NIÑOS POBRES ¡POBRES NIÑOS!
Un niño nació en un portal. Este anuncio podría hacer referencia a más de uno que accidentalmente o por falta de medios o de una vivienda digna, les tocó venir a este mundo. Ello me hace pensar en el Niño Dios que nació en el portal de Belén, pero también a ver a tantos niños que sufren muchas carencias que nosotros mismos provocamos.
Podemos ver estudios y estadísticas de informes de FOESSA o de UNICEF o noticias que vemos en la tele. Nos asombramos, y hasta a veces miramos de medio lado cuando vemos a niños explotados en países pobres, con hambre y enfermos, emigrantes que huyen de la guerra o los que son maltratados por sus padres y obligados a trabajos de adultos.
Si miramos a nuestro lado, no será lo mismo, es verdad, pero hay otros tipos de pobreza; sólo por poner un ejemplo, me fijo en tantos niños de la España Vaciada, obligados a salir de su hábitat porque se cierra la escuela de su pueblo, no tienen con quien jugar o están con niños desconocidos y a falta de oportunidades como en la capi, en cuanto pueden, se van.

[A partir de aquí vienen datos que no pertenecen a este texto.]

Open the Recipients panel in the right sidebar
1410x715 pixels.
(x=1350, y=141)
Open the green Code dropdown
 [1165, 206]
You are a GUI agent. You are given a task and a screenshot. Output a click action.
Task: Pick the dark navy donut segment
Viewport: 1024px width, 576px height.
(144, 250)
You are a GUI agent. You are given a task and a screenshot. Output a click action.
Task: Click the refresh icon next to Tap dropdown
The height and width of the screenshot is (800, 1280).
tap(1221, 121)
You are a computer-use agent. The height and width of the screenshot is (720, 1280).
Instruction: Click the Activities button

En total, todos están en un estado de debilidad y dependencia constante.
Recientemente el Papa Francisco nos ha dicho que los pobres tienen una preferencia según el Evangelio que nos permiten encontrar el rostro de Cristo, y si eso es así ¡cuanto más si además son niños!.
Pero hay otros niños, y esto también es pobreza, que nadan en la abundancia de cosas, juegos y caprichos, fruto de una sociedad de consumo, con padres débiles o desorientados, que no saben qué hacer y se pueden encontrar con alguna sorpresa, por ejemplo:
“Un empresario queriendo enseñar a su hijo lo que eran los pobres, le llevó tres días a una casa de campesinos y de regreso le preguntó que le había parecido y qué había aprendido, el hijo le contestó:
Nosotros tenemos un perro y ellos cuatro,
Nosotros un jacuzzi y ellos, un río de agua cristalina con pececitos
Que nosotros tenemos reflectores para alumbrar el jardín y ellos, tienen las estrellas y la luna.
Que nuestro patio llega hasta la cerca y el ellos, hasta el horizonte
Nosotros compramos nuestra comida, ellos, siembran y cosechan la de ellos……Etc...Así hasta 10 cosas.
El padre quedó impactado por la respuesta del hijo y entonces el hijo terminó: “Gracias papá por haberme enseñado lo pobres que somos nosotros y lo ricos que son ellos”.
Así aprendió que lo material no lo es todo en esta vida y que la humildad y la sencillez es lo que nos hace grandes. Hay pobrezas que enriquecen. Y se me quedan dos interrogantes: ¿No estaremos haciendo algo mal?,¿Estamos ciegos y o dormidos o sordos?
Los niños no son ni pobres ni ricos, somos nosotros los que les hacemos así. Ellos son los que nos llevan a ver donde está el Niño Dios.